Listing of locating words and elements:
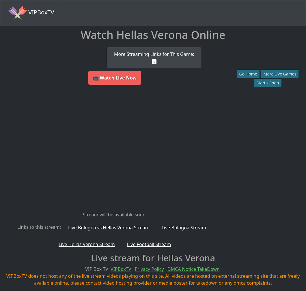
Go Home (248, 74)
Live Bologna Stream (184, 227)
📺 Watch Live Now (115, 78)
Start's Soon (267, 83)
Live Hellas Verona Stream (87, 244)
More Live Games (280, 74)
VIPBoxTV (31, 13)
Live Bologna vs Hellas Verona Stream (109, 227)
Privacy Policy (149, 269)
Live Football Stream (149, 244)
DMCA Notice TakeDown (193, 269)
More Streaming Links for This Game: (154, 57)
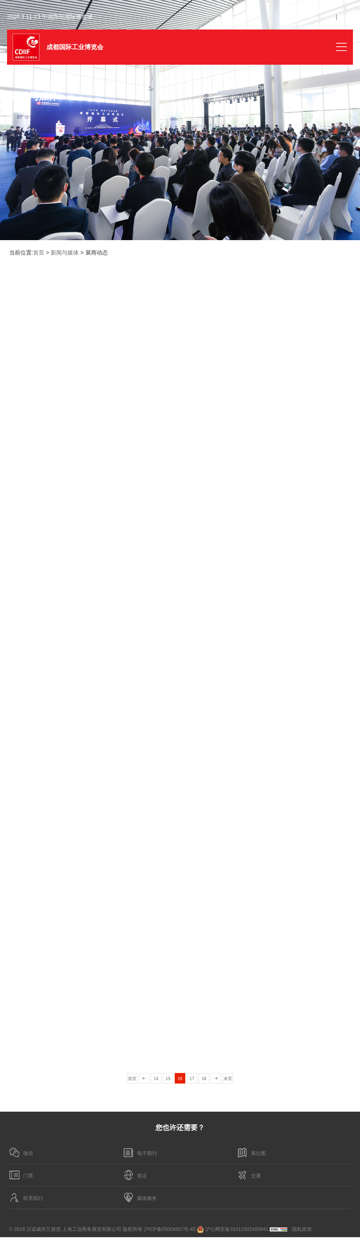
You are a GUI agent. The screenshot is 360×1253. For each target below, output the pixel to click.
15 (168, 1078)
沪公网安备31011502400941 (232, 1229)
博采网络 (341, 1245)
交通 (249, 1175)
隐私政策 (302, 1229)
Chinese (309, 17)
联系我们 (26, 1198)
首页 (38, 253)
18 (203, 1078)
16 (180, 1078)
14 (156, 1078)
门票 (21, 1175)
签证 (135, 1175)
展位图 (251, 1153)
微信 (21, 1153)
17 (191, 1078)
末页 (228, 1078)
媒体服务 (140, 1198)
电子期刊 (140, 1153)
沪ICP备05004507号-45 (170, 1229)
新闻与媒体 (65, 253)
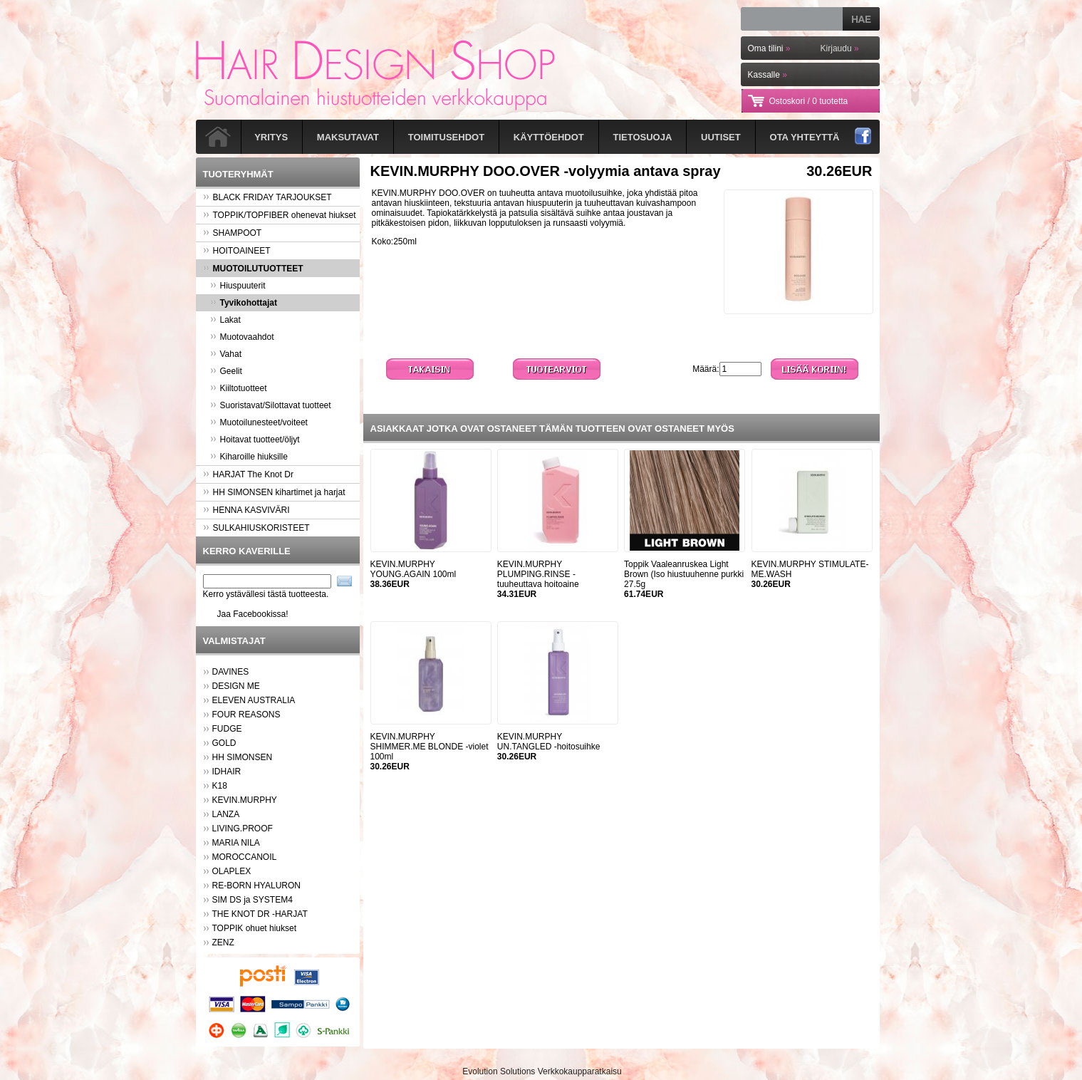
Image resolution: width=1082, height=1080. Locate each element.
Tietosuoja (642, 137)
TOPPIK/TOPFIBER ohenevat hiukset (279, 215)
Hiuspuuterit (238, 286)
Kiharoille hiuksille (249, 457)
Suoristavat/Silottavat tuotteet (270, 405)
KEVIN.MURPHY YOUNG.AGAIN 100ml (413, 569)
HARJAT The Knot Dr (248, 474)
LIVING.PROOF (242, 829)
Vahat (225, 354)
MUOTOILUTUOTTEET (253, 269)
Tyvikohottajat (243, 303)
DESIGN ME (236, 686)
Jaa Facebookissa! (252, 614)
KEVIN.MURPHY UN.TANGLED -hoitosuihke (548, 742)
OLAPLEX (231, 871)
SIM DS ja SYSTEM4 (252, 900)
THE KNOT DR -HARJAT (260, 914)
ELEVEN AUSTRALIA (254, 700)
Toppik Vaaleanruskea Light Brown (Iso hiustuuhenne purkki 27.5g (684, 574)
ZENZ (223, 942)
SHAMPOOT (232, 233)
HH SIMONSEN (242, 757)
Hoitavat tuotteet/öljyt (255, 440)
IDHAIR (226, 772)
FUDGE (227, 729)
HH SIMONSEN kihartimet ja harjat (274, 492)
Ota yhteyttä (805, 137)
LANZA (226, 814)
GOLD (224, 743)
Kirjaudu (840, 48)
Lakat (225, 320)
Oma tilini (769, 48)
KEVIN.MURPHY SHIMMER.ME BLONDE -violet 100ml (429, 747)
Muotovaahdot (242, 337)
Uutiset (721, 137)
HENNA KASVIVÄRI (246, 510)
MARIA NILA (236, 843)
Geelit (226, 371)
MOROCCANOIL (244, 857)
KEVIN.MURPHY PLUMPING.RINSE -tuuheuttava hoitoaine (538, 574)
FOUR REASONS (246, 715)
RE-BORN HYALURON (256, 886)
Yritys (271, 137)
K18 (219, 786)
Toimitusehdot (446, 137)
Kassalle (767, 75)
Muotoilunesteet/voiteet (259, 422)
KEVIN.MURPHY (244, 800)
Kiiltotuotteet (238, 388)
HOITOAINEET (237, 251)
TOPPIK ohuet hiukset (254, 928)
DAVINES (230, 672)
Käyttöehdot (549, 137)
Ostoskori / (808, 101)
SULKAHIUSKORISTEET (256, 528)
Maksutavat (348, 137)
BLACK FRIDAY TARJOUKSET (267, 197)
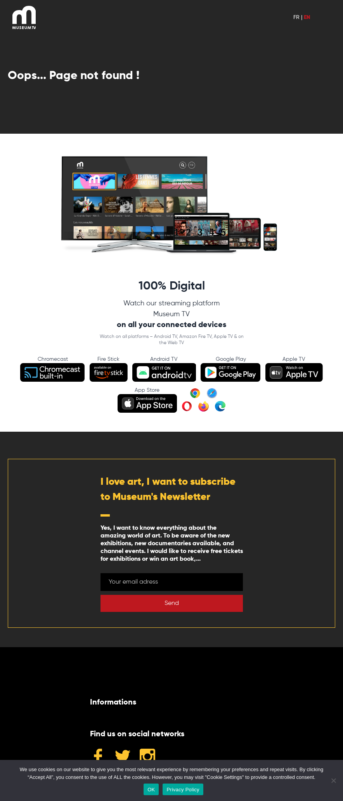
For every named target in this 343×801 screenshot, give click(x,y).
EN (307, 17)
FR (296, 17)
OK (151, 789)
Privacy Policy (182, 789)
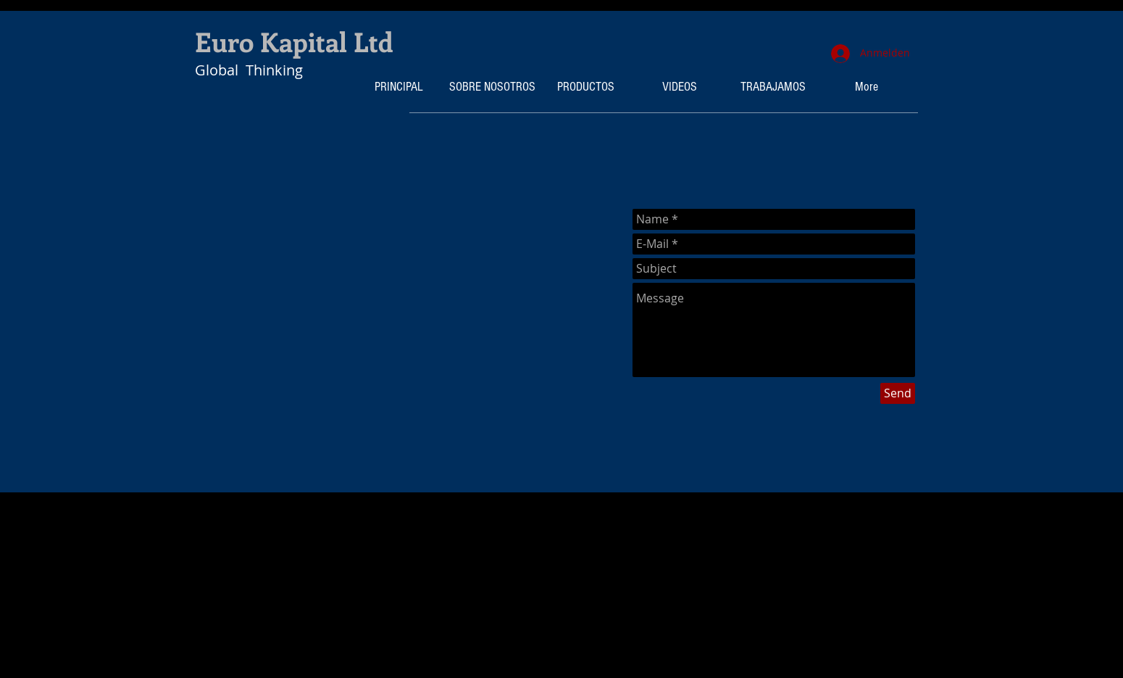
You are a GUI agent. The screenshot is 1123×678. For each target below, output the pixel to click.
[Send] (897, 393)
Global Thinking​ (249, 70)
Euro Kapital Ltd (294, 41)
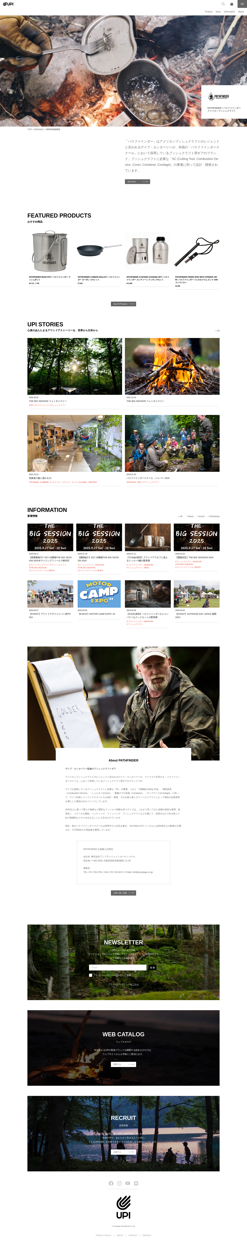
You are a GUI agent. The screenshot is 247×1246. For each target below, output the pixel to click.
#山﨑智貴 (44, 482)
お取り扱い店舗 (120, 893)
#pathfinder (148, 565)
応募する (117, 1152)
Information (229, 11)
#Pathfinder (131, 482)
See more (131, 182)
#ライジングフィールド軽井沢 (42, 570)
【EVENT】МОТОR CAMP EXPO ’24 (96, 614)
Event (201, 516)
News (191, 516)
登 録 (152, 967)
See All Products (120, 304)
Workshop (215, 516)
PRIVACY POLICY (104, 1235)
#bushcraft (99, 565)
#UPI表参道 (34, 482)
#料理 (146, 568)
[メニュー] (242, 4)
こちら (135, 984)
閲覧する (117, 1064)
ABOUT (120, 1235)
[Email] (117, 968)
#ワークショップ (41, 405)
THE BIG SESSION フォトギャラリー (48, 401)
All (218, 330)
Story (218, 11)
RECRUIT (147, 1235)
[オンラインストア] (232, 4)
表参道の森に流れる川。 (41, 478)
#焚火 (139, 482)
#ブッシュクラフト (58, 405)
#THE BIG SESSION (37, 568)
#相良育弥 (92, 482)
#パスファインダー (134, 565)
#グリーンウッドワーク (39, 565)
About (241, 11)
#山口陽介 (82, 482)
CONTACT (133, 1235)
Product (208, 11)
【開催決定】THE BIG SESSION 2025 (194, 557)
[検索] (223, 4)
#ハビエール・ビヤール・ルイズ (63, 482)
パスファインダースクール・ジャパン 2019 (147, 478)
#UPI (31, 405)
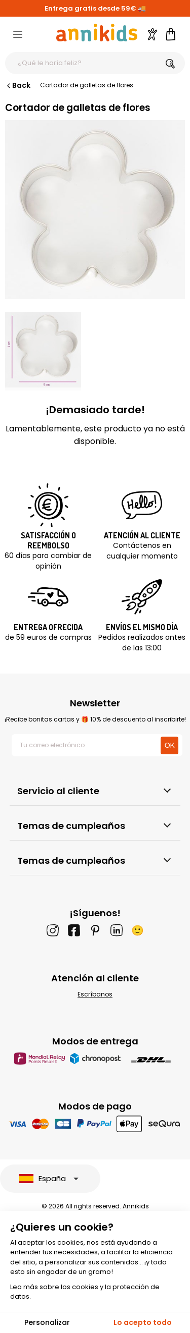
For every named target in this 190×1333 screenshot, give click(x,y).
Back (17, 85)
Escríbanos (95, 994)
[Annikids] (96, 32)
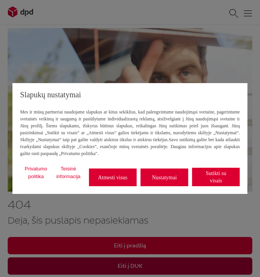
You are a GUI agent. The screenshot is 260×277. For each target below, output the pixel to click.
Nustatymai (164, 177)
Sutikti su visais (216, 177)
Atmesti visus (113, 177)
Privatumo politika (36, 172)
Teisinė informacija (68, 172)
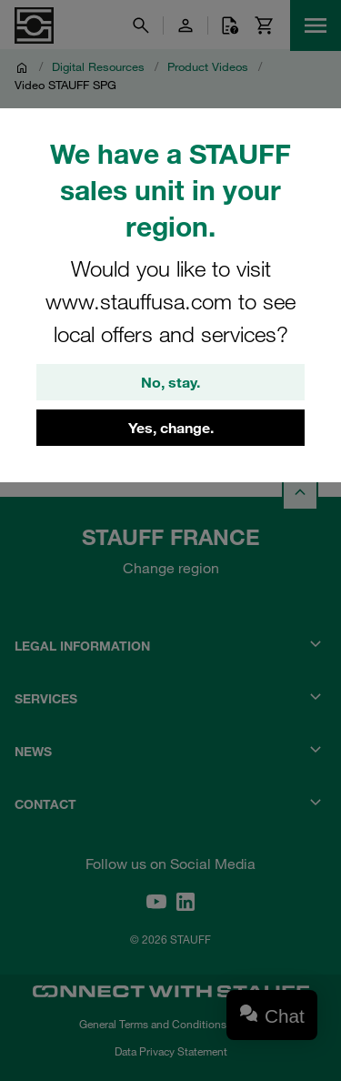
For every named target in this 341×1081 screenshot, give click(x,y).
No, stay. (170, 382)
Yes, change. (171, 428)
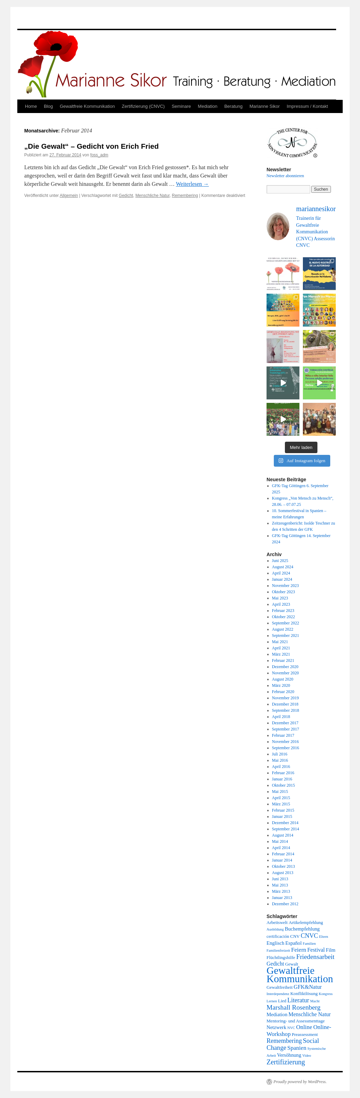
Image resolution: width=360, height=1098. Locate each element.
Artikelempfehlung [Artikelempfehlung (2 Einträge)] (306, 922)
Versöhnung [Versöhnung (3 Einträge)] (289, 1055)
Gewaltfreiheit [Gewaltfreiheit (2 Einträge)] (279, 987)
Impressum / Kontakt (307, 106)
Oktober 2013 (283, 866)
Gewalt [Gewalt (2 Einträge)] (291, 964)
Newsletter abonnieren (285, 175)
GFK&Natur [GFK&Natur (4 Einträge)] (308, 987)
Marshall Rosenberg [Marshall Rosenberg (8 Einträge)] (294, 1007)
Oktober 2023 (283, 591)
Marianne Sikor (265, 106)
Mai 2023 (280, 598)
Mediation (207, 106)
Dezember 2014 (285, 822)
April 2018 (281, 716)
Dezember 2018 (285, 704)
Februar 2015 (283, 810)
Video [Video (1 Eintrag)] (306, 1055)
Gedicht (126, 195)
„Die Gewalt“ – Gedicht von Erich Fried (91, 146)
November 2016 (285, 741)
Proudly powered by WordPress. (300, 1081)
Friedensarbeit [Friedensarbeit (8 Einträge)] (315, 956)
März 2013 (281, 891)
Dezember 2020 (285, 666)
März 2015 (281, 804)
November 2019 (285, 697)
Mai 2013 (280, 885)
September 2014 (285, 829)
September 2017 (285, 729)
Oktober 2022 (283, 616)
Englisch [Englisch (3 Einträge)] (275, 943)
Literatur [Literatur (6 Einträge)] (298, 1000)
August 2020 (283, 679)
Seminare (181, 106)
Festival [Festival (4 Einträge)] (316, 950)
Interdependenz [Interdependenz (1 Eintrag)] (278, 994)
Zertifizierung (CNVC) (143, 106)
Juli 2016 (279, 754)
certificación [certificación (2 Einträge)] (278, 936)
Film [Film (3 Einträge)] (330, 950)
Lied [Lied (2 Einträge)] (282, 1000)
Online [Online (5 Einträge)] (304, 1027)
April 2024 (281, 573)
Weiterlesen (192, 184)
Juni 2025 (280, 560)
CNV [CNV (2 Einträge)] (295, 936)
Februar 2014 (283, 853)
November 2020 (285, 673)
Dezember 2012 (285, 903)
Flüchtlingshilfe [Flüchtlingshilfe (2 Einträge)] (281, 957)
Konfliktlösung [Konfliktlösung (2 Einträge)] (304, 993)
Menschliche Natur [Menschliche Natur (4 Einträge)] (309, 1014)
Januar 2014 (282, 860)
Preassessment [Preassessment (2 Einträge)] (305, 1034)
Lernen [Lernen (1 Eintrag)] (272, 1001)
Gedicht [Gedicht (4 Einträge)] (275, 964)
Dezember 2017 (285, 722)
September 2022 (285, 623)
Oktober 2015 (283, 785)
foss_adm (99, 155)
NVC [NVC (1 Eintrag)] (291, 1028)
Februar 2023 (283, 610)
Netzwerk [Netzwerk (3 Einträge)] (276, 1027)
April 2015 (281, 797)
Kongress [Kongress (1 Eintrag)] (326, 994)
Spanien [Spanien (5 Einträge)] (296, 1048)
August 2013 (283, 872)
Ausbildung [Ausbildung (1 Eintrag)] (275, 929)
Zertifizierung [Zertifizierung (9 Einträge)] (286, 1062)
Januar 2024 (282, 579)
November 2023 (285, 585)
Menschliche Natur (152, 195)
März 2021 (281, 654)
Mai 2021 (280, 641)
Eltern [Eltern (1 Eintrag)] (323, 937)
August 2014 (283, 835)
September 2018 (285, 710)
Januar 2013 (282, 897)
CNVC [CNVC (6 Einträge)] (309, 935)
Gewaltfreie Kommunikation (87, 106)
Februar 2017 (283, 735)
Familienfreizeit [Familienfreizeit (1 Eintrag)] (278, 950)
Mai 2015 (280, 791)
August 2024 (283, 566)
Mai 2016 (280, 760)
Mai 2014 (280, 841)
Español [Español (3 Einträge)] (293, 943)
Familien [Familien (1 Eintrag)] (309, 943)
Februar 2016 (283, 772)
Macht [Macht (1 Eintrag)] (315, 1001)
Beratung (233, 106)
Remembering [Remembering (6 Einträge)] (284, 1040)
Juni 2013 (280, 878)
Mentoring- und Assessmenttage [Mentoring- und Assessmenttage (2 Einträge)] (296, 1020)
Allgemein (69, 195)
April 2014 (281, 847)
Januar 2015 (282, 816)
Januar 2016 (282, 779)
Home (31, 106)
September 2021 (285, 635)
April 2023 (281, 604)
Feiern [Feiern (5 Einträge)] (298, 949)
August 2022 (283, 629)
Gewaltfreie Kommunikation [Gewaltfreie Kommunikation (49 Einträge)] (300, 974)
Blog (48, 106)
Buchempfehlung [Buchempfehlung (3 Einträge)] (302, 929)
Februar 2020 (283, 691)
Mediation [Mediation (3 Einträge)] (277, 1014)
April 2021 (281, 648)
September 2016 (285, 747)
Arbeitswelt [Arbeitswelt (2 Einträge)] (277, 922)
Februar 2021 (283, 660)
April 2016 (281, 766)
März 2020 (281, 685)
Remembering (185, 195)
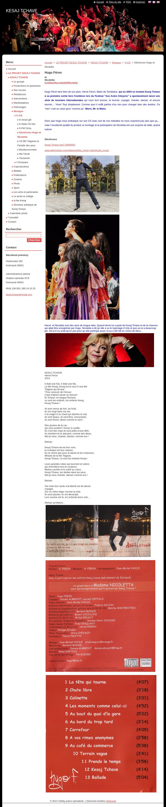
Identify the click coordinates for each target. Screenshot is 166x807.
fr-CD (128, 62)
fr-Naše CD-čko (27, 124)
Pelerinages (20, 107)
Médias (17, 170)
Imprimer (140, 2)
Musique (116, 62)
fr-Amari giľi (25, 119)
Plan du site (115, 2)
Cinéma (18, 179)
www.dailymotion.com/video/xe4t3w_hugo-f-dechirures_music (77, 150)
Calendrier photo (18, 213)
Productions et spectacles (27, 85)
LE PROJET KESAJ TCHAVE (71, 62)
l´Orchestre (22, 162)
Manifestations (21, 102)
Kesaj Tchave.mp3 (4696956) (60, 144)
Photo (17, 183)
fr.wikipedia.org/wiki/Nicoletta (61, 82)
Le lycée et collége (23, 196)
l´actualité (13, 217)
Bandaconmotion (28, 149)
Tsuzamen (24, 158)
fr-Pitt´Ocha (25, 128)
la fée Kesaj (20, 200)
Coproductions (21, 166)
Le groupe (19, 81)
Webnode (111, 801)
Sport (16, 187)
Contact (12, 221)
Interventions (20, 98)
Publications (20, 175)
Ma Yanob (24, 153)
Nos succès (20, 90)
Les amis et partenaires (26, 192)
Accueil (48, 62)
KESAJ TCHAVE (99, 62)
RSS (128, 2)
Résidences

▶ [Short task]: Rewrite the listing from its beginning through the line containing "ELEVEN AUSTRALIA (254, 700)", with "Online" in place of "Live" and nothing else changed. Leave the pictures out of your answer.

▶ [The completed task]:
Go Home (248, 74)
Online Bologna Stream (184, 227)
📺 Watch Online Now (115, 78)
Start's Soon (267, 83)
Online Hellas Verona Stream (87, 244)
More Online Games (280, 74)
VIPBoxTV (31, 13)
Online Bologna vs Hellas Verona Stream (109, 227)
Privacy Policy (149, 269)
Online Football Stream (149, 244)
DMCA Notice TakeDown (193, 269)
More Streaming Links for This Game: (154, 57)
You are a GUI agent. The screenshot is 360×1253. For each target below, output the pixel to click.
15 (168, 1078)
沪公网安备31011502400941 (232, 1229)
博采网络 (341, 1245)
交通 (249, 1175)
隐私政策 (302, 1229)
Chinese (309, 17)
联系我们 (26, 1198)
首页 (38, 253)
18 (203, 1078)
16 (180, 1078)
14 (156, 1078)
门票 (21, 1175)
签证 (135, 1175)
展位图 (251, 1153)
微信 (21, 1153)
17 (191, 1078)
末页 (228, 1078)
媒体服务 (140, 1198)
电子期刊 (140, 1153)
沪ICP备05004507号-45 (170, 1229)
新闻与媒体 (65, 253)
Image resolution: width=1082, height=1080. Locate each element.
Tietosuoja (642, 137)
TOPPIK/TOPFIBER ohenevat hiukset (279, 215)
Hiuspuuterit (238, 286)
Kiharoille hiuksille (249, 457)
Suoristavat/Silottavat tuotteet (270, 405)
KEVIN.MURPHY YOUNG.AGAIN 100ml (413, 569)
HARJAT The Knot Dr (248, 474)
LIVING.PROOF (242, 829)
Vahat (225, 354)
MUOTOILUTUOTTEET (253, 269)
Tyvikohottajat (243, 303)
DESIGN ME (236, 686)
Jaa Facebookissa! (252, 614)
KEVIN.MURPHY UN.TANGLED -hoitosuihke (548, 742)
OLAPLEX (231, 871)
SIM DS ja SYSTEM4 (252, 900)
THE KNOT DR -HARJAT (260, 914)
ELEVEN AUSTRALIA (254, 700)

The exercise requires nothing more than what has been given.